§ Instructions for the task
Transcribe the part of the records that opens with the line containing "873x639 pixels. How" and closes with the line containing "Action: (x=361, y=472)", keeping every line exactly as it stands.

§ Recorded data
----------
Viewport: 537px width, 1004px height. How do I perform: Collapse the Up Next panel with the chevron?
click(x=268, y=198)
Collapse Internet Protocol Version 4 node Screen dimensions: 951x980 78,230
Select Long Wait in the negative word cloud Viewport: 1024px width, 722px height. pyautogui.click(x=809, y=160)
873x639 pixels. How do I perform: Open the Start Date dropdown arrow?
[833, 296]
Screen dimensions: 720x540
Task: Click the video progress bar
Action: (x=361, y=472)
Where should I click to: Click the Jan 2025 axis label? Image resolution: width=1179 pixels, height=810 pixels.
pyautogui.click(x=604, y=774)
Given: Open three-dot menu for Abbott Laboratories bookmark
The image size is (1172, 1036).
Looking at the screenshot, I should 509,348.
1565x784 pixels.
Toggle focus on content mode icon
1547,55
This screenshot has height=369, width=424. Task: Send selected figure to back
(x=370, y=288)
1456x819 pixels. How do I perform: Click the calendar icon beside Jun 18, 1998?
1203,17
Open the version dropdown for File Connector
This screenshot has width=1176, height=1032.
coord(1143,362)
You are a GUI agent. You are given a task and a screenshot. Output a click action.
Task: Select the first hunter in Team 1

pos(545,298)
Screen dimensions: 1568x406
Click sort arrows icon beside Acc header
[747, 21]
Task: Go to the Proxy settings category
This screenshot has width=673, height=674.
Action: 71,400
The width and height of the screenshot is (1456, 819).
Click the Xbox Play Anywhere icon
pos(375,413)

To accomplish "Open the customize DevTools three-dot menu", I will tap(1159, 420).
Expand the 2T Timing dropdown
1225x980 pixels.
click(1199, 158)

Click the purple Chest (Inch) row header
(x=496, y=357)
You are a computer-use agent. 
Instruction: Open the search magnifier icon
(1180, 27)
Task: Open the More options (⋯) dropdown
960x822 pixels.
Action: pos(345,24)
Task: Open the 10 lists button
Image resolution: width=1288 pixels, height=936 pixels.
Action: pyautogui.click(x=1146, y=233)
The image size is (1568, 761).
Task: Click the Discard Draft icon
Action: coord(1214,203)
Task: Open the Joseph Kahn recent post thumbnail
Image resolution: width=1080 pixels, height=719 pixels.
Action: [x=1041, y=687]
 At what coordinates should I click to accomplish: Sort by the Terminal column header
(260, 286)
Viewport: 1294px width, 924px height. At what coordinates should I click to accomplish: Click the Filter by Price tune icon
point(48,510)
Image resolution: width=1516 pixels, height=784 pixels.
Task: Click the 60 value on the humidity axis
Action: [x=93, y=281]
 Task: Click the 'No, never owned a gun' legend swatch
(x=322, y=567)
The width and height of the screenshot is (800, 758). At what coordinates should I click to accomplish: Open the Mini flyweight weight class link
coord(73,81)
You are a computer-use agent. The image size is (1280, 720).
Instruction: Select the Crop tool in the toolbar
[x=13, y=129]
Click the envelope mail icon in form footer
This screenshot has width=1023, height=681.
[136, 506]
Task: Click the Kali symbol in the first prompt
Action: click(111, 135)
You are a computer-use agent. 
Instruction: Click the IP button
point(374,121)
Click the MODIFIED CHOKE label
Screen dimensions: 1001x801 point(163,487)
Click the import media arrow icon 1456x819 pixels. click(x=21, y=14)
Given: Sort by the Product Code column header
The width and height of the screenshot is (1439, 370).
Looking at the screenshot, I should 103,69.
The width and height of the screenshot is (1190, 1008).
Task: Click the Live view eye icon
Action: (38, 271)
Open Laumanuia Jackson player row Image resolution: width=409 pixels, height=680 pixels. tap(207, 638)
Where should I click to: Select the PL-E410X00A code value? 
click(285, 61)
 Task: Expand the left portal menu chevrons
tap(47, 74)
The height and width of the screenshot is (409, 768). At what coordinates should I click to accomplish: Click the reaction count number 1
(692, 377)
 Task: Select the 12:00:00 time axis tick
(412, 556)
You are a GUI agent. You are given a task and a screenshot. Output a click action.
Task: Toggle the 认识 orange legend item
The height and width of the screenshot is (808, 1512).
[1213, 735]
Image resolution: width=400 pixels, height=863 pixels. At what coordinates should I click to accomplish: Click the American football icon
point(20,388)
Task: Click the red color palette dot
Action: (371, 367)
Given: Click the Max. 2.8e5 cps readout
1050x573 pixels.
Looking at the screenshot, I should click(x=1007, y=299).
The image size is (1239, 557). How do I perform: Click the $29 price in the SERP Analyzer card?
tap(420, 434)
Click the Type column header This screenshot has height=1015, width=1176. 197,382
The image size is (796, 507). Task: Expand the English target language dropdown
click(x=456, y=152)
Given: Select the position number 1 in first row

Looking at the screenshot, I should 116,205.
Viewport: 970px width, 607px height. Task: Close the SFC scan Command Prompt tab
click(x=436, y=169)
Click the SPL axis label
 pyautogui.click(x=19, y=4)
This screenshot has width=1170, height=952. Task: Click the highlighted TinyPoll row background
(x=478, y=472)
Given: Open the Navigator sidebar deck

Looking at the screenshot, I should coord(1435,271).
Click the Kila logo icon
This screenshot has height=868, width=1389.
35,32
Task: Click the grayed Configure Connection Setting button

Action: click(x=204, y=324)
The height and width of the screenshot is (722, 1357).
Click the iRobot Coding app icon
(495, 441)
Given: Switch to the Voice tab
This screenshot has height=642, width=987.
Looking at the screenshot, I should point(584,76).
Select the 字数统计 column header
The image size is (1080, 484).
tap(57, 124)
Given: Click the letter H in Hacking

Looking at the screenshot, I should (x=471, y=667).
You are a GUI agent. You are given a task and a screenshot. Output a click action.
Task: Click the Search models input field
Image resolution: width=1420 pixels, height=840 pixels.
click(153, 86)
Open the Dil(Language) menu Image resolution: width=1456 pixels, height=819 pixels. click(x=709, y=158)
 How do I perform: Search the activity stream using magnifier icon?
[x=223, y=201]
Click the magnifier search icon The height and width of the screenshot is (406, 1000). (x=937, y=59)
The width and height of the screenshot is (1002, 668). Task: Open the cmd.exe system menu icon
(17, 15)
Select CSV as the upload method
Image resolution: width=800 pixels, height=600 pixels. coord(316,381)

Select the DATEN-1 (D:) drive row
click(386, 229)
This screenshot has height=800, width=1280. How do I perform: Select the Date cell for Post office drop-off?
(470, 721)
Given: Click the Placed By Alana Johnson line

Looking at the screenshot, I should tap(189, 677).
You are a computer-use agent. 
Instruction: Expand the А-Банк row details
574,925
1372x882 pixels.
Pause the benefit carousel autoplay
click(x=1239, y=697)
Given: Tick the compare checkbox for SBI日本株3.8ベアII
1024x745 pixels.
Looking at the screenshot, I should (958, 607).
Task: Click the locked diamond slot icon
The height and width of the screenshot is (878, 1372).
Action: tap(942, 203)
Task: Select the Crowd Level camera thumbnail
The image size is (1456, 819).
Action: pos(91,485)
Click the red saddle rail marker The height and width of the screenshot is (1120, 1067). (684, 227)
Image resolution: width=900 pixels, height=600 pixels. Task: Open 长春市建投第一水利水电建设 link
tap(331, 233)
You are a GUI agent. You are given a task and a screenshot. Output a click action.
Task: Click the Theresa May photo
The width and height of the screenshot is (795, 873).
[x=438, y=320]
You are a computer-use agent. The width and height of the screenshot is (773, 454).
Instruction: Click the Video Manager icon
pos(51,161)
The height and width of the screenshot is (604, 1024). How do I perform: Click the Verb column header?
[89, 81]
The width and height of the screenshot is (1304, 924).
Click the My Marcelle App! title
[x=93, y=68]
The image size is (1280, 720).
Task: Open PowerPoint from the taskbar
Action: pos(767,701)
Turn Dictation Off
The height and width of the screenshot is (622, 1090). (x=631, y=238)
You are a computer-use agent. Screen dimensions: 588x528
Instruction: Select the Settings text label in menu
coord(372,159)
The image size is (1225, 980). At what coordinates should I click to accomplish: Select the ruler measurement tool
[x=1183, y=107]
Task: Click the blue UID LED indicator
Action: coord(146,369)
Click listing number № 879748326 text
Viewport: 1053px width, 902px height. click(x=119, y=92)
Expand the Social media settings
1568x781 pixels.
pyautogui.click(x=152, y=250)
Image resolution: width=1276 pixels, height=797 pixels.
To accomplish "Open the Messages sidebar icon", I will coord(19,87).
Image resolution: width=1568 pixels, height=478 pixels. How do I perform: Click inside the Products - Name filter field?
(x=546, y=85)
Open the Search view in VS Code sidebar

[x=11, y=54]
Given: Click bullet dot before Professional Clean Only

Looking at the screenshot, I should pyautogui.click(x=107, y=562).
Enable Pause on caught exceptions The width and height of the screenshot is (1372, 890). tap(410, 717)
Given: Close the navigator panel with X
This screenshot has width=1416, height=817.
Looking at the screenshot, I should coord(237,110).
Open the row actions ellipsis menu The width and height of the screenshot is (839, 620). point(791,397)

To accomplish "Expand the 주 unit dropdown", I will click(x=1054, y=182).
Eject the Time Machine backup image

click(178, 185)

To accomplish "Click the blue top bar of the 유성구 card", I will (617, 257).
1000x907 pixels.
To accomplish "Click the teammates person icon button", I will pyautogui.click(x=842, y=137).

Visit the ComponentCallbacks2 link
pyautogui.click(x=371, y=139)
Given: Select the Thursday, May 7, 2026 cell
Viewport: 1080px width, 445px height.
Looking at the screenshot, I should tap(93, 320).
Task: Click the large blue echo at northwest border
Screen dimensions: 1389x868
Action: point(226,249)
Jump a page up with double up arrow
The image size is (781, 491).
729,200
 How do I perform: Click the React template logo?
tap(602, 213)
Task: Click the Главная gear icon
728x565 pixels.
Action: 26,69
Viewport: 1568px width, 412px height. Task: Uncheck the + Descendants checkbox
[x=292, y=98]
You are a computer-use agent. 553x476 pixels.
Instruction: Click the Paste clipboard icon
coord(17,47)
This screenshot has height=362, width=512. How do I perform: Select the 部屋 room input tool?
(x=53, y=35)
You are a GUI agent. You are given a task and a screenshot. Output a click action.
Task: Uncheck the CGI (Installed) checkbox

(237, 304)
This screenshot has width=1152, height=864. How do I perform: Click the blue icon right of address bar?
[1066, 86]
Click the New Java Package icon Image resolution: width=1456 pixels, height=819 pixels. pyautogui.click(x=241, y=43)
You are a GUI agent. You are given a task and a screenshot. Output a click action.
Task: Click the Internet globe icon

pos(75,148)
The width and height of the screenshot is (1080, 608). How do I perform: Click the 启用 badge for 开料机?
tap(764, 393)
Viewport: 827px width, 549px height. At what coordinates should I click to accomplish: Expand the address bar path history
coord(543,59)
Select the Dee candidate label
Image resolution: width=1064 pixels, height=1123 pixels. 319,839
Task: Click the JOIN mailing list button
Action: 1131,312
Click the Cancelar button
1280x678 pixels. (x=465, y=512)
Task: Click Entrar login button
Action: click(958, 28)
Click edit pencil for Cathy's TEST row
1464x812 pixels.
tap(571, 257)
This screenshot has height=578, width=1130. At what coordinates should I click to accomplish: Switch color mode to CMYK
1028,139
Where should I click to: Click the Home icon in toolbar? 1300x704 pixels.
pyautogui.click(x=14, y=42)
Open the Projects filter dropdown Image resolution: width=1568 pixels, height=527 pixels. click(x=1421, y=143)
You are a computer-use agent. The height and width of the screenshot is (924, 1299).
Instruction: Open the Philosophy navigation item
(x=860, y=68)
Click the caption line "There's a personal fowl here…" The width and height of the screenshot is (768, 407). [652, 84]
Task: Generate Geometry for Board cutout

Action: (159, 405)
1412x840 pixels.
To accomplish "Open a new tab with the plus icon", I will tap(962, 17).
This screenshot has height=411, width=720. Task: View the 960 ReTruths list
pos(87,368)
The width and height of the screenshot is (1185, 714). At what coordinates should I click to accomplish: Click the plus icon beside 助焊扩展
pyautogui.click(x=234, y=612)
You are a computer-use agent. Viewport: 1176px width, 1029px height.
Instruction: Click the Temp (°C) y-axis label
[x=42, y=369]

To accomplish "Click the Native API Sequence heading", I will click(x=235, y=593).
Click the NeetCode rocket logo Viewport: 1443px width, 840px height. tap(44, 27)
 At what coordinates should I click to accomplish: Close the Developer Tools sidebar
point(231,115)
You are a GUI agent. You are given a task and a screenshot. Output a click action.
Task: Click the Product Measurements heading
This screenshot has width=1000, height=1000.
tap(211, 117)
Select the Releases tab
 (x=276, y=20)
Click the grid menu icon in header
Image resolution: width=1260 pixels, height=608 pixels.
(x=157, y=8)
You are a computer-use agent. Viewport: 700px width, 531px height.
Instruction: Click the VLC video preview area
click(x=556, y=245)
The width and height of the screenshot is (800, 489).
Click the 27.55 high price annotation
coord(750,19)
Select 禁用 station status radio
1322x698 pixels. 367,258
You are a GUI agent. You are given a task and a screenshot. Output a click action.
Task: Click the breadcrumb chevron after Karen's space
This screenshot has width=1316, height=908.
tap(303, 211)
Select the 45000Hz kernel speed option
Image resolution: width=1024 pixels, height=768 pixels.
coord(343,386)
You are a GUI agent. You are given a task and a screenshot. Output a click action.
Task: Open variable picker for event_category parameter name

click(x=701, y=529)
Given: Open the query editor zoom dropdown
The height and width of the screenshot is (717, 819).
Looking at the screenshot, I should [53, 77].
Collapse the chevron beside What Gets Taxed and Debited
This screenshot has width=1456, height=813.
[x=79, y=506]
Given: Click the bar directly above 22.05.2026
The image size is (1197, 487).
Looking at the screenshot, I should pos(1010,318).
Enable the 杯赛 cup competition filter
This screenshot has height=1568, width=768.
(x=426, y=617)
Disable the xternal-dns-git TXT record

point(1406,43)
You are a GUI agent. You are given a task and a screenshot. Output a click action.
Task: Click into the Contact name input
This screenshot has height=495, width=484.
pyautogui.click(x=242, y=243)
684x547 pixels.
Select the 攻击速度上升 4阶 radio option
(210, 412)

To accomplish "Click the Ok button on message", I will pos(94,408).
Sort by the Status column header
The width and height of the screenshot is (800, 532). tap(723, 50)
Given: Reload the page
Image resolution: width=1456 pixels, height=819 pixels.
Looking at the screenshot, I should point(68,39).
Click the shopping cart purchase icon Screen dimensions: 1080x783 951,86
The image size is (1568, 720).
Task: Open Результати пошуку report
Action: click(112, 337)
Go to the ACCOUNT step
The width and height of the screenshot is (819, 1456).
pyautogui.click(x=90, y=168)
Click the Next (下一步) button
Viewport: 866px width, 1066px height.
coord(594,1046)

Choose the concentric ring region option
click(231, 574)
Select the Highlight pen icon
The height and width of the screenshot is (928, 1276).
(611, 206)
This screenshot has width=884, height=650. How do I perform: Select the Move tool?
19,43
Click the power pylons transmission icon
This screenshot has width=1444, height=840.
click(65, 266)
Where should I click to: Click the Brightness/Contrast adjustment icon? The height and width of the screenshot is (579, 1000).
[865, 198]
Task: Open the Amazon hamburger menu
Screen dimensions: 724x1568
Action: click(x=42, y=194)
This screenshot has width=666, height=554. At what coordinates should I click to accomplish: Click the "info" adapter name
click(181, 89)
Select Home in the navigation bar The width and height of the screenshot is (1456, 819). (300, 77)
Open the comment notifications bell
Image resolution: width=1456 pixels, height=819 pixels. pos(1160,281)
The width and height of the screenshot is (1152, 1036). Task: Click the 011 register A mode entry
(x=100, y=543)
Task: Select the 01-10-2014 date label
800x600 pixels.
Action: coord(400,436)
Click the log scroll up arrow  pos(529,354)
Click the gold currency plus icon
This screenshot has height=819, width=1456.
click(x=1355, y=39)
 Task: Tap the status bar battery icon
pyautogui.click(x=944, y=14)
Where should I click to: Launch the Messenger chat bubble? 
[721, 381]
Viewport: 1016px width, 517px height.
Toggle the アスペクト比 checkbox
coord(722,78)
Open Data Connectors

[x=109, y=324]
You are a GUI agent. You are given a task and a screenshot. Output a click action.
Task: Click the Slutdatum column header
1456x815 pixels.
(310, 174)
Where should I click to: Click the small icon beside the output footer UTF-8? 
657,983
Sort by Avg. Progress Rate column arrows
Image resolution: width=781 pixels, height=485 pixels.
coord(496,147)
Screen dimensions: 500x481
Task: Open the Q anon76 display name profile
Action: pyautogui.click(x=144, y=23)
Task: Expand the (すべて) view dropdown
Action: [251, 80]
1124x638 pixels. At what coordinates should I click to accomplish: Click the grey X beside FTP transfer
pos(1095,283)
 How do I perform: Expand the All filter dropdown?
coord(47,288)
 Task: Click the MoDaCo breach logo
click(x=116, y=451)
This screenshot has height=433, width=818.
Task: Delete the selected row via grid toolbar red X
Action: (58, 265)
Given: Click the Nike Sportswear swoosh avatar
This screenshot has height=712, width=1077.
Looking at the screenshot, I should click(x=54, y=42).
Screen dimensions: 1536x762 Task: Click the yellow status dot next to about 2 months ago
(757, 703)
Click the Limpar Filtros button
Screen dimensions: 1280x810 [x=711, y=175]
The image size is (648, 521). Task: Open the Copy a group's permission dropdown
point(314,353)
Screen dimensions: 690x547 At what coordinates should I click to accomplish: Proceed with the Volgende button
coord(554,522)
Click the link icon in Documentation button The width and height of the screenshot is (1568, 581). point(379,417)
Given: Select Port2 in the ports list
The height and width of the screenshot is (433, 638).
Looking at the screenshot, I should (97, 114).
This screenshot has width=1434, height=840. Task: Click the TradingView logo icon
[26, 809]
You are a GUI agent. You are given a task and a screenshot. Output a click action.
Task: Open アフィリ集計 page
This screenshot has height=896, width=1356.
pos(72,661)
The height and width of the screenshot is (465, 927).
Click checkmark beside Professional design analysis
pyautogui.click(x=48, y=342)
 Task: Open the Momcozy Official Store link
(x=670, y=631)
----------
§ Final answer
873x639 pixels. How do I perform: Open the Start Date dropdown arrow?
[833, 296]
Screen dimensions: 720x540
Task: Click the video progress bar
Action: (x=361, y=472)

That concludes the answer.